By Alice O’Donnell
It is recommended by dentists and toothpaste companies alike that you change your toothbrush every three to four months. This means that the average person will go through around 240 toothbrushes in their lifetimes. Taking the NUI Galway student body as it is, almost 54,000 toothbrushes will be used and discarded by students this year.
If I had to guess how long a standard Tesco-bought toothbrush would take to decompose before I wrote this article, I’d have guessed maybe ten years. It’s not: it’s more like 400. Some authorities actually put that figure closer to 1,000 years.
It was my mother who first introduced me to bamboo toothbrushes. She had read about them in one of those airport magazines and immediately went to work, googling profusely to find a local shop that sold them. There’s a surprising number of them. Many pharmacies and health food shops keep a selection of bamboo toothbrushes.
Bamboo doesn’t take 400 years to decompose; think closer to six months. Of course, it depends which company you buy from, but with the majority of companies the bamboo is nearly always organic and responsibly sourced; being a fast-growing plant it is also an environmentally friendly resource.
In fact, the bristles are the only part of the toothbrush which are not biodegradable. However, some companies such as Brush with Bamboo are combining the Nylon with more natural ingredients, resulting in over 60 percent of the bristle material now coming from castor bean oil.
The brushes are also remarkable affordable, in some cases actually costing less than the top brand plastic toothbrushes. For example, just a quick look on Amazon will bring up a number of four packs for around €12, less than three euros per brush. An Oral-B Pro toothbrush costs €4.89 from Tesco, and electric toothbrushes cost nearly triple that.
Many retailers in Galway sell bamboo brushes: Boots, Holland & Barrett, Evergreen Healthfoods to name just a few stores. Of course, you can simply skip the middleman completely and order from the company themselves, or from eBay which has a wide range of bamboo brushes.
In my opinion, a bamboo brush is also just nicer than its plastic alternative. There’s no manic colours, just simple soft brown wood. It also ‘holds’ nicer; there’s a smoothness to it that plastic simply lacks. Bamboo brushes last just as long as plastic ones and can be treated and stored in the same manner.

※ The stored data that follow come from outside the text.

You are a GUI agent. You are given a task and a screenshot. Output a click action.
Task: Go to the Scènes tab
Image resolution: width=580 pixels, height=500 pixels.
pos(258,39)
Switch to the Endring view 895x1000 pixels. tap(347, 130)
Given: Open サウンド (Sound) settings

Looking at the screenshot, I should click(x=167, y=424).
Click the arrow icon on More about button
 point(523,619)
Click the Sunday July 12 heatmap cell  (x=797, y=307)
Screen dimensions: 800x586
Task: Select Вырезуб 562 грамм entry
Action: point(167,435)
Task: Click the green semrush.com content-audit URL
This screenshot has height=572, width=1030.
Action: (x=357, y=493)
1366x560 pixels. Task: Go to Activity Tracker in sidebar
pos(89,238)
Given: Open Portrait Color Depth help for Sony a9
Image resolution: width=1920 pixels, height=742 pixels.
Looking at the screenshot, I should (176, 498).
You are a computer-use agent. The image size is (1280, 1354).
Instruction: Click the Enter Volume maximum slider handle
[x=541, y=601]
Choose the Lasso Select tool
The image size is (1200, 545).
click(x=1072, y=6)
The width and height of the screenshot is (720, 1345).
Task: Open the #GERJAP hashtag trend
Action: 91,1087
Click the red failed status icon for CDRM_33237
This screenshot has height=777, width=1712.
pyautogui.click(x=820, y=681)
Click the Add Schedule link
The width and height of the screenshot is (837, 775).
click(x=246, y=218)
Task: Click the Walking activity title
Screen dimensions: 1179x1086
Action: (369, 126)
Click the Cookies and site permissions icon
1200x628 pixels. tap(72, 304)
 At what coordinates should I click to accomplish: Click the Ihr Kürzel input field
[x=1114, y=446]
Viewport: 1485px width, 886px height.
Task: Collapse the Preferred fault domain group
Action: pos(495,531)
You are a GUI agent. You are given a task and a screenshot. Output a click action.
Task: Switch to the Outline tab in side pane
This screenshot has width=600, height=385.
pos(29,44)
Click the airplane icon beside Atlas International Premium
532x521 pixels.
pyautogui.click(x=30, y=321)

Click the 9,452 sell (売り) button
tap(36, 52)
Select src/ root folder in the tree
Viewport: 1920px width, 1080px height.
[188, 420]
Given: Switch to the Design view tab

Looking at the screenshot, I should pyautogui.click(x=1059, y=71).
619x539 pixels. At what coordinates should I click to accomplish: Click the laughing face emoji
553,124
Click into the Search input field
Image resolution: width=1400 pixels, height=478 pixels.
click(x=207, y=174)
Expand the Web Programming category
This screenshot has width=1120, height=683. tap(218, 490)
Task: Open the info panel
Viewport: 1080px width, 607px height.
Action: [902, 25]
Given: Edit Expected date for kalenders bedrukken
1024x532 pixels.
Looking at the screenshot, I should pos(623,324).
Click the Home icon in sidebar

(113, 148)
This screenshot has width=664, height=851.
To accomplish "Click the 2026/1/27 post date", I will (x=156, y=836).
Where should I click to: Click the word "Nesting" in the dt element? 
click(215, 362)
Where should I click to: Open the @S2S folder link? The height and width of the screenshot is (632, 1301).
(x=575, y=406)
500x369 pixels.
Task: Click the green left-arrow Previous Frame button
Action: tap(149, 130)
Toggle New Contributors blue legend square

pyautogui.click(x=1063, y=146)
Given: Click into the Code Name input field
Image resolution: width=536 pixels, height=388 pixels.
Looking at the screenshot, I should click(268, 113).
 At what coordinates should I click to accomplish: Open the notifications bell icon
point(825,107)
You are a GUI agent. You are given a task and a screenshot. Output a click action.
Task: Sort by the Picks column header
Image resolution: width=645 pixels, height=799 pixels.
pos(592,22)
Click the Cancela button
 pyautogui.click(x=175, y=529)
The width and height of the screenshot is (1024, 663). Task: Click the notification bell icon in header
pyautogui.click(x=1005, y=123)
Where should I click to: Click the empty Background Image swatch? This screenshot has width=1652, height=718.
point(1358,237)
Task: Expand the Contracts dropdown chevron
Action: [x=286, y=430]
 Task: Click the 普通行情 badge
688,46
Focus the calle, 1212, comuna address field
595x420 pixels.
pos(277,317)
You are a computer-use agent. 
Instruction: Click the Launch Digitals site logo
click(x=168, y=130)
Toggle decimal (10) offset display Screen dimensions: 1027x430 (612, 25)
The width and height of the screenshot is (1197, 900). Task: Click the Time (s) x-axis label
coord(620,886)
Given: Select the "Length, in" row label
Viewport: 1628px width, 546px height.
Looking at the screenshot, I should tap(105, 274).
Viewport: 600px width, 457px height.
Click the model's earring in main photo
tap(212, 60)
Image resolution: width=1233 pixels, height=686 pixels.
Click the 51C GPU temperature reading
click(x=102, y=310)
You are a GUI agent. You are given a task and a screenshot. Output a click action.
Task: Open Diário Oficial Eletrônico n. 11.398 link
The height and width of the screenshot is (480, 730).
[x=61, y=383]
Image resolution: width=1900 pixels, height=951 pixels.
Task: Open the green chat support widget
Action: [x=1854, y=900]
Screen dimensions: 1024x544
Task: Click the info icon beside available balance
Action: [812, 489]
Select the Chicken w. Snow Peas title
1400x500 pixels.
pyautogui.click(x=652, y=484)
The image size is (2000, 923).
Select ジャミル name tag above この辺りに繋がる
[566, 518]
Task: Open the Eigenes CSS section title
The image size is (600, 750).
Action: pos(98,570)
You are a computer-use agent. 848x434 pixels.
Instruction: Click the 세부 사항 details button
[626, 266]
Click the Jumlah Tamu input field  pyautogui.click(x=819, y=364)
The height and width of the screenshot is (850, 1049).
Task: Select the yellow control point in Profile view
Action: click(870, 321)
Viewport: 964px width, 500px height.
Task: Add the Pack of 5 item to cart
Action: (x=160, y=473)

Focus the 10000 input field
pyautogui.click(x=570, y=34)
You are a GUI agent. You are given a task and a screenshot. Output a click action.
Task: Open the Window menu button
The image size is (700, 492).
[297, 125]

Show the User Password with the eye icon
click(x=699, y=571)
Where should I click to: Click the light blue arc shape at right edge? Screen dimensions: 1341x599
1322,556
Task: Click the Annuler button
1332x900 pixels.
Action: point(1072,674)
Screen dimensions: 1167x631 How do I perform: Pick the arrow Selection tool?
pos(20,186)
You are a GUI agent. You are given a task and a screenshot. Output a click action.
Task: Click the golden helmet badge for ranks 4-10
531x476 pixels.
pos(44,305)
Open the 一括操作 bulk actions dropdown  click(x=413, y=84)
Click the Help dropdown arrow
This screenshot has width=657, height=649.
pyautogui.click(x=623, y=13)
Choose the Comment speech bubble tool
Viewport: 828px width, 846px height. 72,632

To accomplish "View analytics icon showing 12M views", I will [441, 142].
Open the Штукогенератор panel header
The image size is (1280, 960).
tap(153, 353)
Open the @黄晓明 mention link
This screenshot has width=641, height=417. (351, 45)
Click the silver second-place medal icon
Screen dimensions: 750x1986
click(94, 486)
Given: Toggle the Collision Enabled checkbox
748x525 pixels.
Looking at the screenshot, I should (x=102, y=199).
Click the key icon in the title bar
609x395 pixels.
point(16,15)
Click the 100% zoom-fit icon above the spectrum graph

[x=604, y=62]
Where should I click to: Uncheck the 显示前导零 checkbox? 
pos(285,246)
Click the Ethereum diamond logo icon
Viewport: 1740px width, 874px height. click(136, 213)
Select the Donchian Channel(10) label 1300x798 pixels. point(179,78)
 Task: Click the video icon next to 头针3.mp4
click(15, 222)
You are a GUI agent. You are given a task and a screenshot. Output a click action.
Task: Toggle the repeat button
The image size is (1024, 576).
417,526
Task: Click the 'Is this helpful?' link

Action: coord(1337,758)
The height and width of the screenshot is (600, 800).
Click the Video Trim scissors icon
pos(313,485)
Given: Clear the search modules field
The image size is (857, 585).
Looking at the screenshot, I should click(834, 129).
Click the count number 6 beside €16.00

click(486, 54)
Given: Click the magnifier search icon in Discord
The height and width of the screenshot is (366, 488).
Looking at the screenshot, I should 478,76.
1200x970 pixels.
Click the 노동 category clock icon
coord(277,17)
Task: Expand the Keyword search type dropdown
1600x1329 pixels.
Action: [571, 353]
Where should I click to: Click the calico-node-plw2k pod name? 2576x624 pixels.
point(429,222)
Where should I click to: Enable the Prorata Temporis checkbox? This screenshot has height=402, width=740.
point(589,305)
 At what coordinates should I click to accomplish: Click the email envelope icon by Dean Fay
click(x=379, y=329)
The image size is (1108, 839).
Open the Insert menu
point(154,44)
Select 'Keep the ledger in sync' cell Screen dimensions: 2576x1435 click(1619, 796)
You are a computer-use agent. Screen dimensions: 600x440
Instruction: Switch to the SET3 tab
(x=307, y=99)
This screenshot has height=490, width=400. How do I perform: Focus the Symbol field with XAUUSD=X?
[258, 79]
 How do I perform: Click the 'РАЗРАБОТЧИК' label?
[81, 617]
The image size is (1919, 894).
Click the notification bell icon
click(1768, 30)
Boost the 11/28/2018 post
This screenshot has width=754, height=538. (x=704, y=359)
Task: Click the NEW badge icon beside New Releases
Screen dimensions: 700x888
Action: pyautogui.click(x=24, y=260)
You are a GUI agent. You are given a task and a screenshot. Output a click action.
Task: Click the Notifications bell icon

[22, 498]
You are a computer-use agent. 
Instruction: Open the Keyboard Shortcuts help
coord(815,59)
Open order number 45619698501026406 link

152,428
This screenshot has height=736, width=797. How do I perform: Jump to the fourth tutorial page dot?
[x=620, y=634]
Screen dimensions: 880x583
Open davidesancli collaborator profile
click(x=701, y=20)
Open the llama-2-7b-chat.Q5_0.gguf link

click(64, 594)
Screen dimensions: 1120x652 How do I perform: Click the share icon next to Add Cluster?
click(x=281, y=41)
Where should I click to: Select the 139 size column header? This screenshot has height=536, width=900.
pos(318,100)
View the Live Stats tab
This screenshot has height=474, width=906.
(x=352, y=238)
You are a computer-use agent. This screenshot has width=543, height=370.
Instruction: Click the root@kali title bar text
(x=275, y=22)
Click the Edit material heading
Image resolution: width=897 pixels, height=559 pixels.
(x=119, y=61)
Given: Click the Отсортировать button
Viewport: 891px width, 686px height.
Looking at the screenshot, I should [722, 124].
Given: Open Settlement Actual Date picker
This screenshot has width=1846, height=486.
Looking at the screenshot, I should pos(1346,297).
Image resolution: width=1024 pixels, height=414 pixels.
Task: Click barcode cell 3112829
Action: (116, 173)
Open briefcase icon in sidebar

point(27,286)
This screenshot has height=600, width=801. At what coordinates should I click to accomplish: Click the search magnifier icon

I’d encourage everyone reading this to make the switch to bamboo toothbrushes. If you’re like me, you can feel completely overwhelmed with the issues facing climate change in today’s world. Whenever I feel like nothing I do has any lasting consequences for helping the environment, I simply think of those 240 plastic toothbrushes which will no longer be polluting our world due to the move to bamboo brushes.
If you make the switch to bamboo toothbrushes, that’ll be another 240 plastic toothbrushes no longer cluttering the oceans and landfills. Like a chain effect, with every bamboo brush we buy instead of its plastic counterpart, we take away one further piece of plastic that must wait centuries to decay.